The holidays may be the most wonderful time of the year, but some argue they’re also the messiest. Your home can go from clean to cluttered in no time thanks to all the decorations, wrapping, incoming and outgoing gifts, not to mention all the extra holiday food and the cooking it takes to make it. So how do you stay on top of all that mess? “The Home Edit” ladies have some ideas.
Expert organizers Joanna Teplin and Clea Shearer, stars of the Netflix series “Get Organized With The Home Edit,” offer advice for managing holiday clutter.
- Storing holiday decorations - When January rolls around and it’s time to tackle taking down the tree, it’s tempting to just toss everything into boxes and stash it away until next December. The thing is, when you take it all down next year, you’ll be dealing with a mess. That’s why these pro organizers recommend sorting through all of your decorations and doing an “edit” before packing them up, which means going through and getting rid of unwanted or broken items. “Give yourself the gift for the next year and get organized on the back end so you’re ready on the front end,” Joanna says.

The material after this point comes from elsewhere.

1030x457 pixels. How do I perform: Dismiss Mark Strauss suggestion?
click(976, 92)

- Out with the old - Before the newly unwrapped gifts start piling up, the ladies advise going through your stuff to “create room for the inevitable gifts that are coming in.” You can do it with your kids, so they’ll have space for their new toys and gear, and do a “pass” through your own belongings and clear out what you don’t want or need so you have room for your new arrivals.

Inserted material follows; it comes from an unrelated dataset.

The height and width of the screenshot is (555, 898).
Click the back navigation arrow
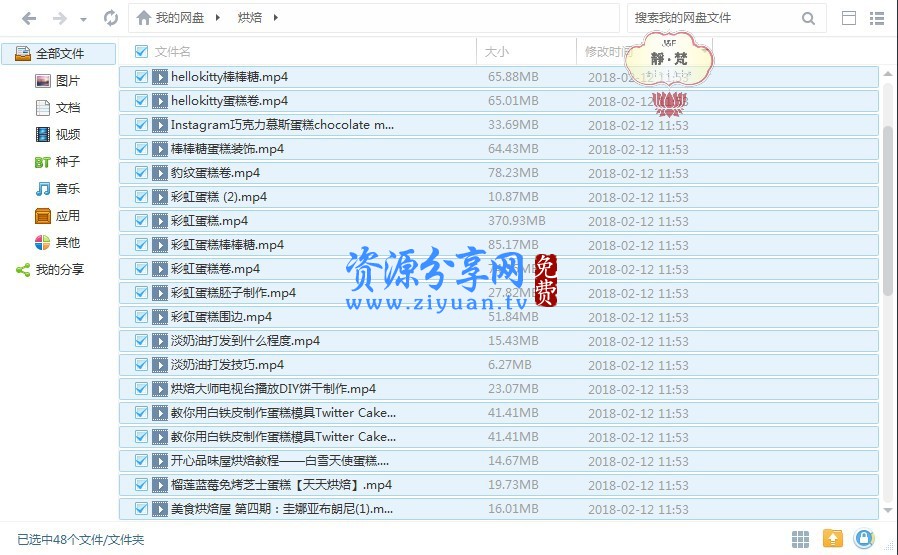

- For Christmas clean-up - When you’re hosting the holidays, you get to avoid the headache that holiday travel can be, but you’re still hard at work with all the cleaning, prepping, cooking, decorating and wrapping. And according to “The Home Edit” experts, there’s one person who wouldn’t be responsible for cleaning up after the last guest leaves. “One hundred percent, if you cook, you don’t clean,” Clea says.
- On practical Christmas gifts - The duo also weigh in on whether it’s okay to give practical presents like vacuum cleaners or pots and pans. “Sometimes practical gifts are the things we don’t buy ourselves and we actually do need them or could use them,” Clea says. Joanna points out that it depends on if the person really wants the thing, like if they’re into cooking and want new pots and pans, that’s different than giving them to someone as a passive aggressive way to tell them you want them to cook more. Same goes for gifting a gym membership to someone that didn’t ask for it, which Joanna says “is a little rude.”